START RECORDS FOR THE EXERCISE

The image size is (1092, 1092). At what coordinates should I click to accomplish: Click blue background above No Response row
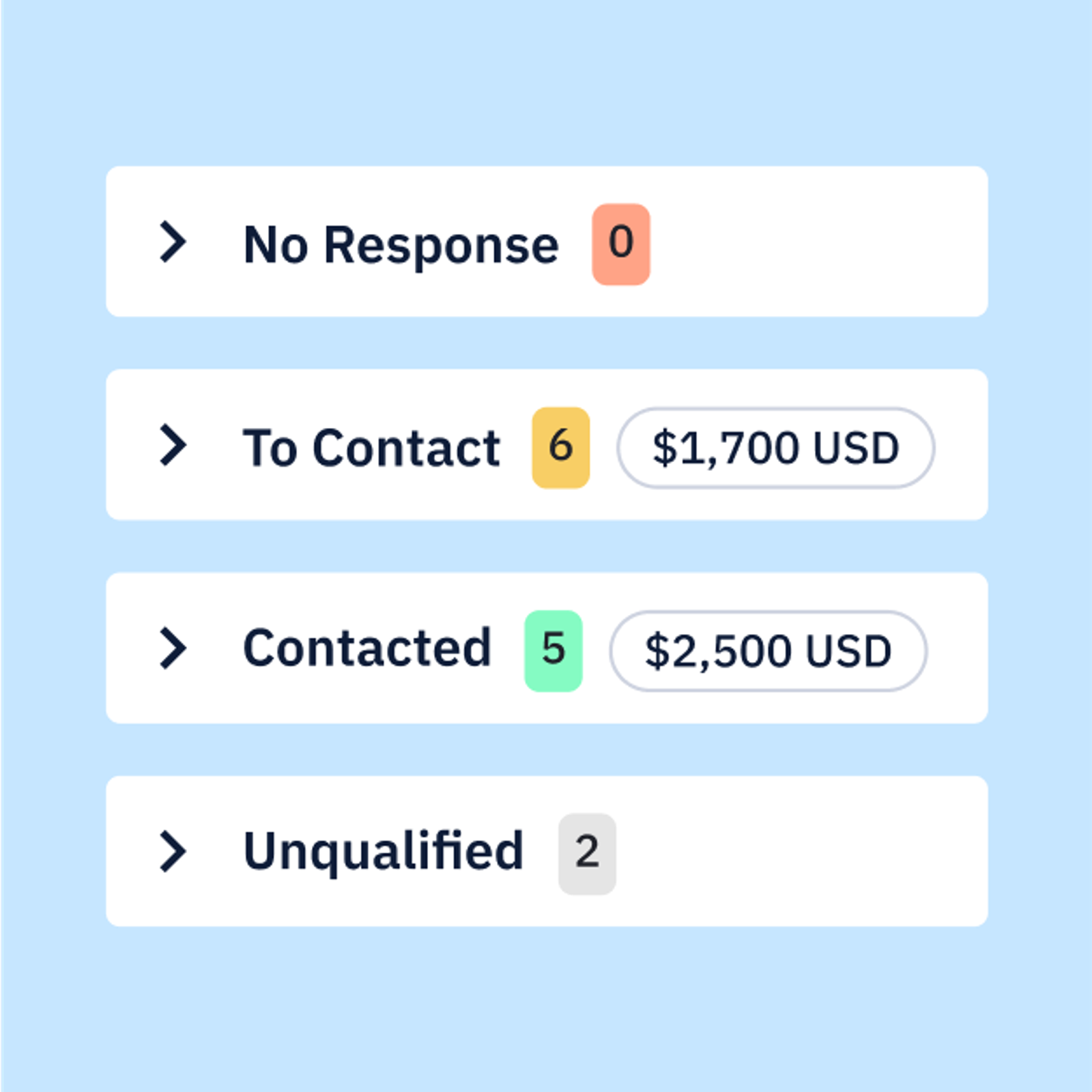(x=546, y=89)
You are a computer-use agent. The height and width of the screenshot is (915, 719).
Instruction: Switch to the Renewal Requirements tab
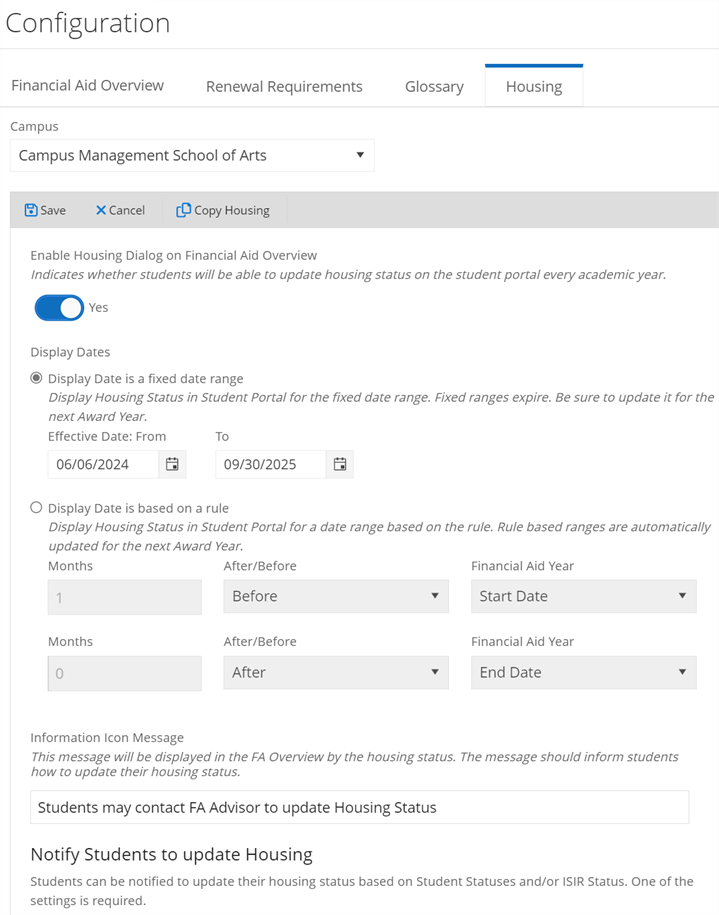pos(284,86)
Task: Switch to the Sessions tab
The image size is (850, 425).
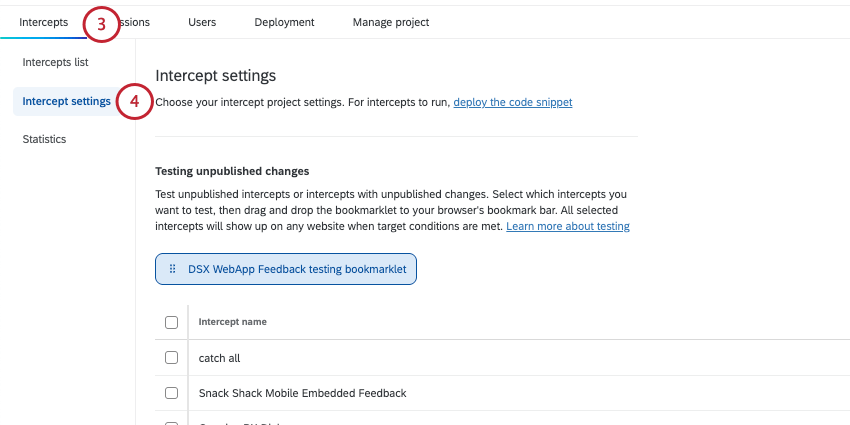Action: pyautogui.click(x=136, y=22)
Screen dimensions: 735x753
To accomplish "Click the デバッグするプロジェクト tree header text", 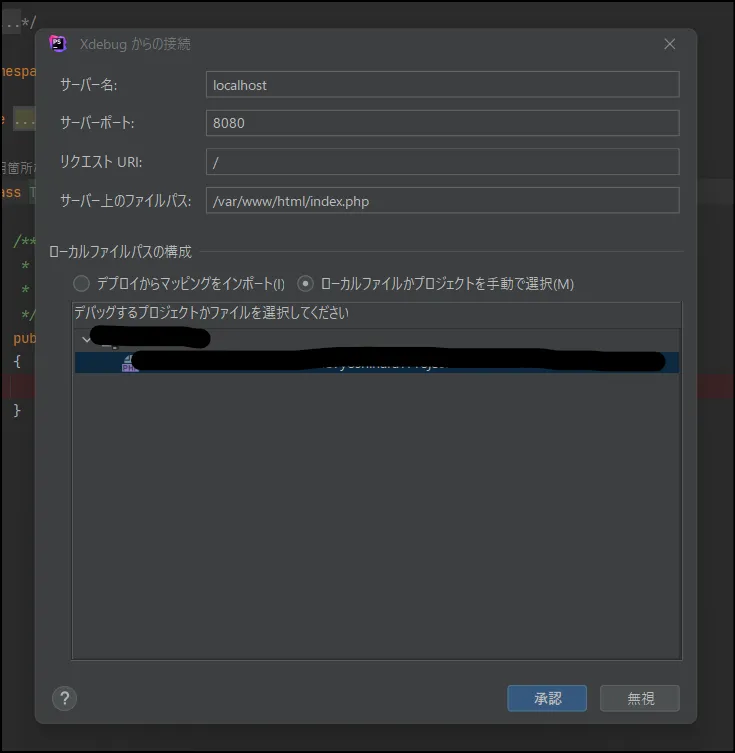I will pyautogui.click(x=211, y=313).
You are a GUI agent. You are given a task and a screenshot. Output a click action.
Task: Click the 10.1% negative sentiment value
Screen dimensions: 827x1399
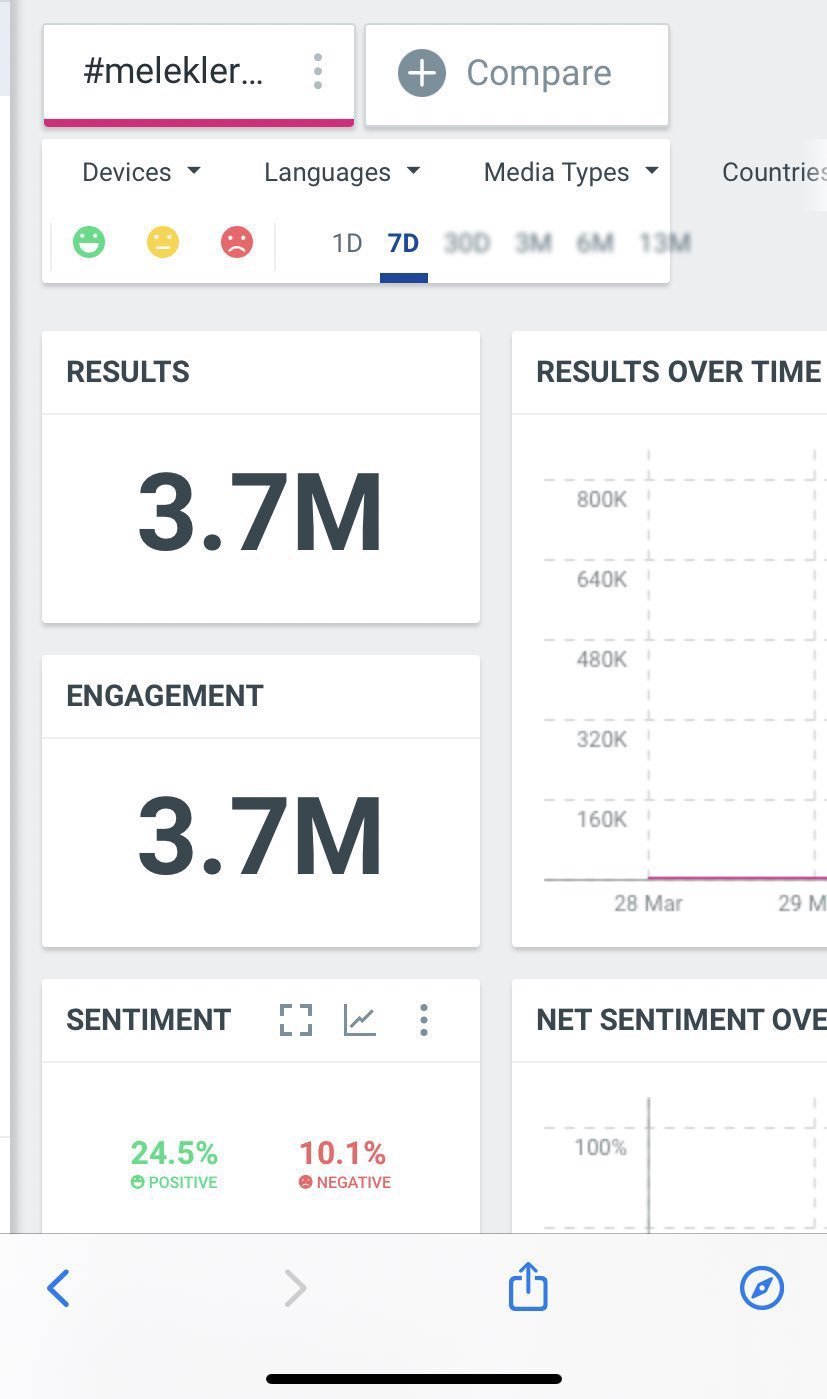342,1154
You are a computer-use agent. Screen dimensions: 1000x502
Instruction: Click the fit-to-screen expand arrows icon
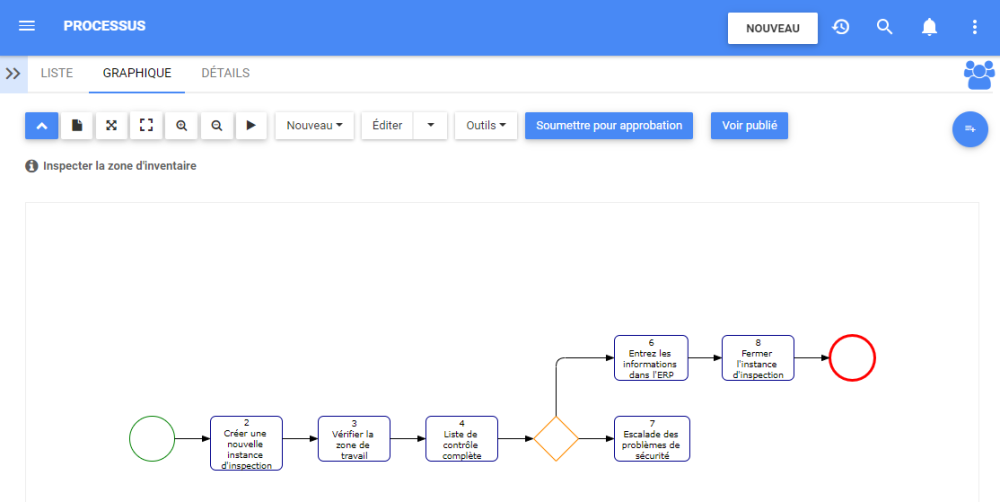point(111,126)
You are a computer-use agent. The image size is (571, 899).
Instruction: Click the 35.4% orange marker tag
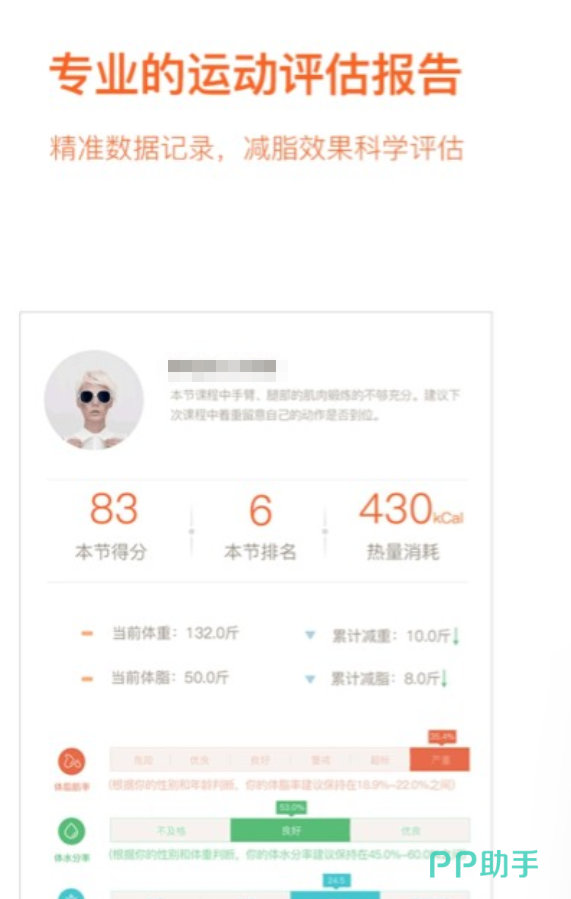[x=442, y=737]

END RECORDS FOR THE EXERCISE

• **TASK REQUIREMENTS**: Write out exactly the stretch of lines that begins with the line containing "You are a computer-use agent. The image" and ends with the last line of the records above, leaving out the pictures.

• **EXERCISE SOLUTION**:
You are a computer-use agent. The image size is (571, 899).
Instruction: Click the 35.4% orange marker tag
[x=442, y=737]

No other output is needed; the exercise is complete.